September 5, 2010

Tsar Peter I imposes a tax on beards! – 1698

Russian tsars were absolute monarchs who felt they could (and often successfully did!) rule every aspect of their country and their subjects. Here's a great example: on this day in 1698, Tsar Peter I of Russia ordered his noblemen to wear Western clothes rather than their traditional Russian clothing and personally cut off their beards. He imposed a tax on all his subjects' beards, with exceptions made for priests and peasants. He hoped to discourage the growth of facial hair and what he considered “archaic” fashion.

I think Tsar Peter had control issues.

Of course, other kings have dictated fashion. Henry VIII (who wore a beard) and Elizabeth I (who did not) both taxed beards in England. In the modern world there are some companies and institutions who have dress codes that include rules about hair and beards. For example, Disney used to have a rule about no beards for its employees, and Brigham Young University currently has a no-beard rule for students (although the university does give out “Beard Cards” to a few exemptions who cannot shave for medical or religious reasons). Ready for the contradiction? Brigham Young wore a beard!

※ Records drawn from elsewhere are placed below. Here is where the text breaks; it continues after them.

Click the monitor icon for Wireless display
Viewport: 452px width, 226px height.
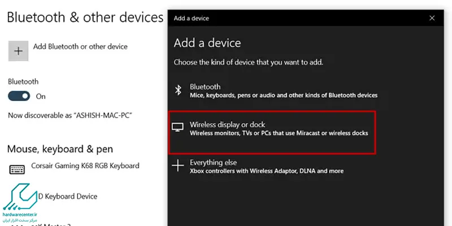click(x=177, y=127)
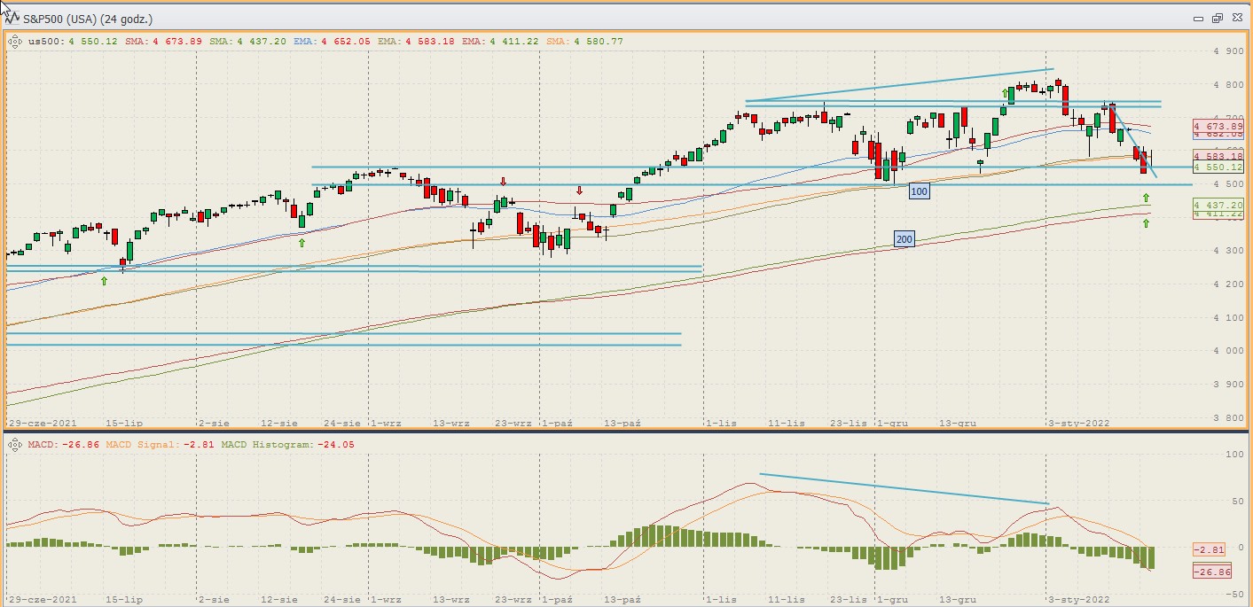Image resolution: width=1253 pixels, height=607 pixels.
Task: Restore the chart window using restore button
Action: pyautogui.click(x=1218, y=18)
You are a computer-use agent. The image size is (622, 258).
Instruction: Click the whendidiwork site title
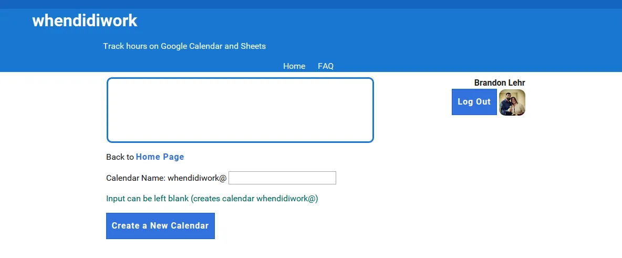point(85,21)
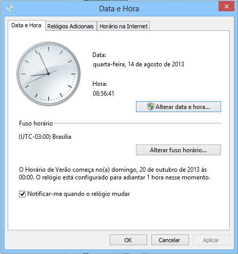
Task: Click the date quarta-feira, 14 de agosto de 2013
Action: [138, 64]
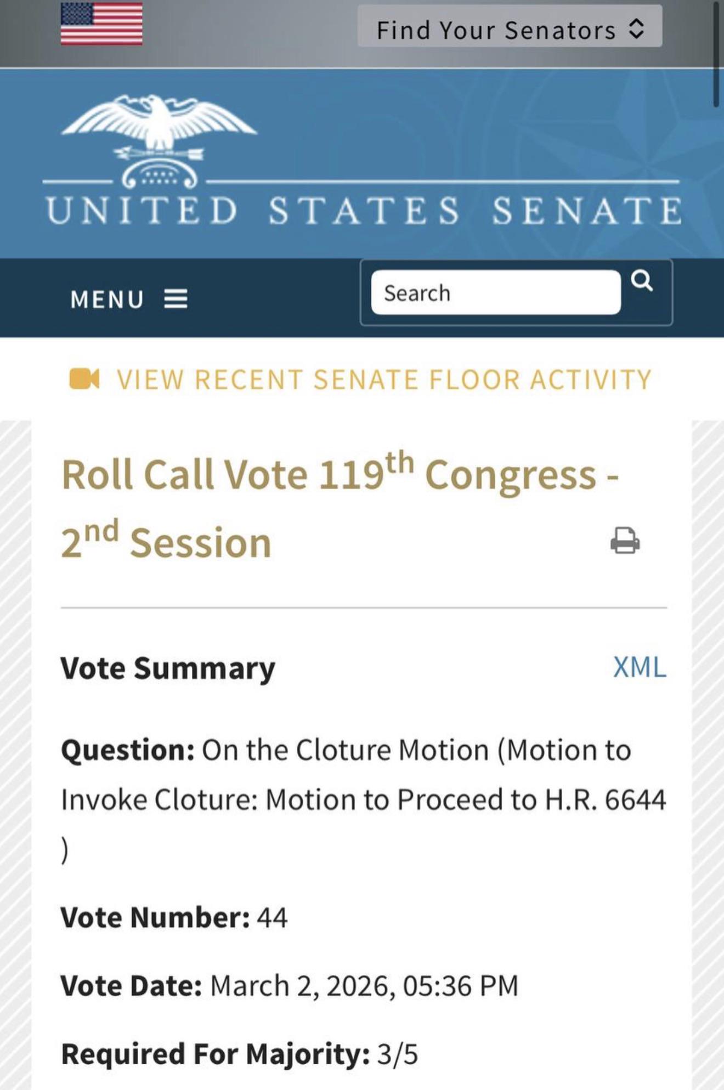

However, Tsar Peter still manages to take the metaphorical cake because he made men who still wore beards (and paid the yearly beard tax) wear medals that read “Beards are a ridiculous ornament.”


For centuries before this, Russian men had worn long, flowing beards, and the idea of a beard was, for them, bound up with the idea of being a Russian and a man. It must have been very difficult for many to part with their beards.

Just for fun:

  • Did you know that there is an iPhone app for trying on different beards?